## Supplied entries:
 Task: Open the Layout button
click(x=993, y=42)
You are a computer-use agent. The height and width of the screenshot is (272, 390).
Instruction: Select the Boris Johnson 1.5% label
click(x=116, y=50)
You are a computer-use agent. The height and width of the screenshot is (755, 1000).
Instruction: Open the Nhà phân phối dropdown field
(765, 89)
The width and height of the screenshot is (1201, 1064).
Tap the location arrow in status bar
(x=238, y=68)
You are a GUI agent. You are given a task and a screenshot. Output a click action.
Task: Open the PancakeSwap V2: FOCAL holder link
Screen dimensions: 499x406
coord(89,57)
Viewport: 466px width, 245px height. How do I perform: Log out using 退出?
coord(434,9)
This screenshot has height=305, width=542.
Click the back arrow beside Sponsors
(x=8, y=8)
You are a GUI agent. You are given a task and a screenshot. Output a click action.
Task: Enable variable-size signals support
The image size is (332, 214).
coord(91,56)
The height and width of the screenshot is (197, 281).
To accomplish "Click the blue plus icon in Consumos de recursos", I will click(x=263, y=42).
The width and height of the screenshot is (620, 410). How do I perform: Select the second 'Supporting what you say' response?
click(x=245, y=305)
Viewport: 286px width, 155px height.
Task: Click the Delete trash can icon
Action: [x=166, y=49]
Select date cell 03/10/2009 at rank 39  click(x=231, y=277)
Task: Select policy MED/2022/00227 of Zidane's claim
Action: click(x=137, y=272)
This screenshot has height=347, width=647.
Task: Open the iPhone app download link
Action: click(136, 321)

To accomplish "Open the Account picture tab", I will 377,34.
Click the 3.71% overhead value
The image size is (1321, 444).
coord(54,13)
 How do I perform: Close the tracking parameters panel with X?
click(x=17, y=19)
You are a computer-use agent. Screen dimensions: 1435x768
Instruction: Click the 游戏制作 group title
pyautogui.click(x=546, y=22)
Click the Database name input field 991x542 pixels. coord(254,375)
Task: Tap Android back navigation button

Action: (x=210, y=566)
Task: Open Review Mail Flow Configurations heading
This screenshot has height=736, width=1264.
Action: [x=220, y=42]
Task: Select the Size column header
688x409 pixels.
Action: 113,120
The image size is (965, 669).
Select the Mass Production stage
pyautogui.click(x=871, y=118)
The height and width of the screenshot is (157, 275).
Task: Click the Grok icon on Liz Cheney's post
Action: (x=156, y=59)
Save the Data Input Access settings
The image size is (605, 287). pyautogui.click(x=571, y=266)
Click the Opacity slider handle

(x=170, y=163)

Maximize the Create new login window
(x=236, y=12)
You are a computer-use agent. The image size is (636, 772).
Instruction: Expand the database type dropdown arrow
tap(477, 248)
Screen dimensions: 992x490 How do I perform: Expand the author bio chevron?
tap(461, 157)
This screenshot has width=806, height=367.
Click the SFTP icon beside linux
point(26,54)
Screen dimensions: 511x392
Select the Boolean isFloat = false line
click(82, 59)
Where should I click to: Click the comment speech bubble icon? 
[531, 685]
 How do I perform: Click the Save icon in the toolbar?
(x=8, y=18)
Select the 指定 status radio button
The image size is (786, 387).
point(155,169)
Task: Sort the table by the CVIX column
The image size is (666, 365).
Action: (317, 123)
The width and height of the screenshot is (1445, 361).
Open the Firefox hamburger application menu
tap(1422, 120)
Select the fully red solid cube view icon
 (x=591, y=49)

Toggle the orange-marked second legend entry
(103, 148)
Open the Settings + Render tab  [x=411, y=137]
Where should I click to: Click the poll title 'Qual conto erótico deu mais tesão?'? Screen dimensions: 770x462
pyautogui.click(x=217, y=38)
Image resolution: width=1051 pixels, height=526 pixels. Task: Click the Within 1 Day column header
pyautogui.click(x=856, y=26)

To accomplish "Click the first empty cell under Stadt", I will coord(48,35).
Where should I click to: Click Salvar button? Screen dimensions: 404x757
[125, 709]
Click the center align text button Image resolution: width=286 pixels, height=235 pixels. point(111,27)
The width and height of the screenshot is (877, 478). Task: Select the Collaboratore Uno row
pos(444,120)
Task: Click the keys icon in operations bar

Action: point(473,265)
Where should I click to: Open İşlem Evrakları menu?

## What you should do:
The required output is the lines from the one holding "Select the fully red solid cube view icon" through the last line of the entries above, copied exactly.

## Task output:
Select the fully red solid cube view icon
 (x=591, y=49)

Toggle the orange-marked second legend entry
(103, 148)
Open the Settings + Render tab  [x=411, y=137]
Where should I click to: Click the poll title 'Qual conto erótico deu mais tesão?'? Screen dimensions: 770x462
pyautogui.click(x=217, y=38)
Image resolution: width=1051 pixels, height=526 pixels. Task: Click the Within 1 Day column header
pyautogui.click(x=856, y=26)

To accomplish "Click the first empty cell under Stadt", I will coord(48,35).
Where should I click to: Click Salvar button? Screen dimensions: 404x757
[125, 709]
Click the center align text button Image resolution: width=286 pixels, height=235 pixels. point(111,27)
The width and height of the screenshot is (877, 478). Task: Select the Collaboratore Uno row
pos(444,120)
Task: Click the keys icon in operations bar

Action: point(473,265)
Where should I click to: Open İşlem Evrakları menu?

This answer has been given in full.